Der Cryptoloop patch ist Bestandteil des 2.6er kernels - lohnt sich vielleicht mal diesen näher anzuschauen.

----------

## drfunfrock

 *mikkk wrote:*   

> Hallo,
> 
> Die Idee mit dem Skript ist echt gut! Ich hab im Forum noch 'ne ähliche Anleitung gefunden. Wer will, kann sich das ja mal unter
> 
> https://forums.gentoo.org/viewtopic.php?t=31363
> ...

 

Ich würde es nicht machen, weil es beim einem Hardreset zu einem grossen Problem kommt, da Schreibzugriffe nicht mit Transaktionen abgefangen werden. Verschlüsseln würde ich nur eine Datei mit einem virtuellem Dateisystem wie beim Anlegen einer CD. Dann sind Schreibzugriffe vernünftig abgefangen, falls es zu einem Totalabsturz kommt. Ich muß also den Tip umarbeiten.

----------

## drfunfrock

 *jay wrote:*   

> Der Cryptoloop patch ist Bestandteil des 2.6er kernels - lohnt sich vielleicht mal diesen näher anzuschauen.

 

Du brauchst neue Modutils und die sind noch maskiert.  Wenn nach dem nächsten rsync die in das gewöhnliche Update verschwinden, einfach noch mal ein unmerge machen. 
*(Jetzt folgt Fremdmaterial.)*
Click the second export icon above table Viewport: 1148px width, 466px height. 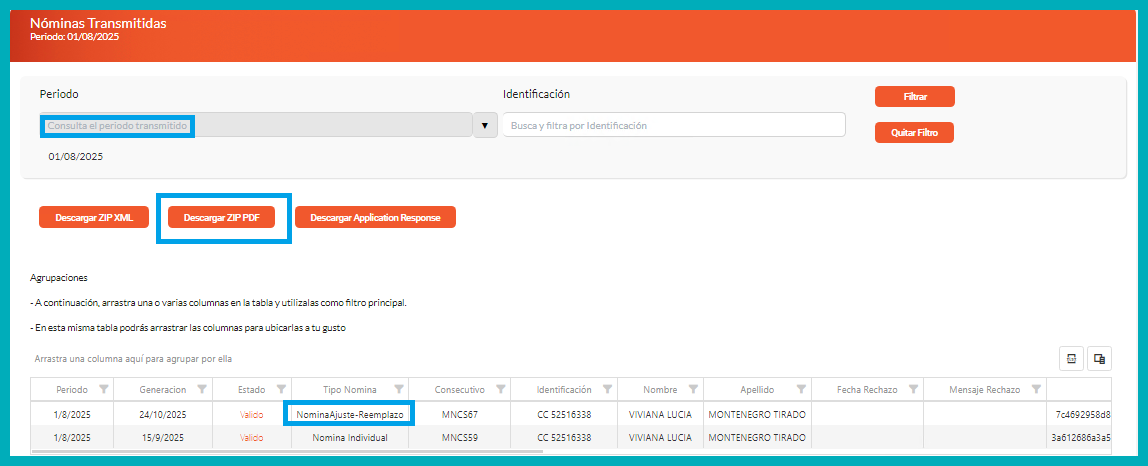pyautogui.click(x=1099, y=359)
Ich würde den 6. Kernel noch nicht zum Arbeiten einsetzen, da mit Test7 der erste brauchbare herausgekommen ist. Ansonsten hast du recht, interessant wird er werden.

----------

## mikkk

 *Quote:*   

> 
> 
> Ich würde es nicht machen, weil es beim einem Hardreset zu einem grossen Problem kommt, da Schreibzugriffe nicht mit Transaktionen abgefangen werden. Verschlüsseln würde ich nur eine Datei mit einem virtuellem Dateisystem wie beim Anlegen einer CD.
> 
> 

 

Richtig sicher ist das aber nicht! Wenn man Container verschlüsselt und dann das Original löscht, ist die unverschlüsselte Datei ja immer noch vorhanden. Das Problem hat man bei Partitionen nicht.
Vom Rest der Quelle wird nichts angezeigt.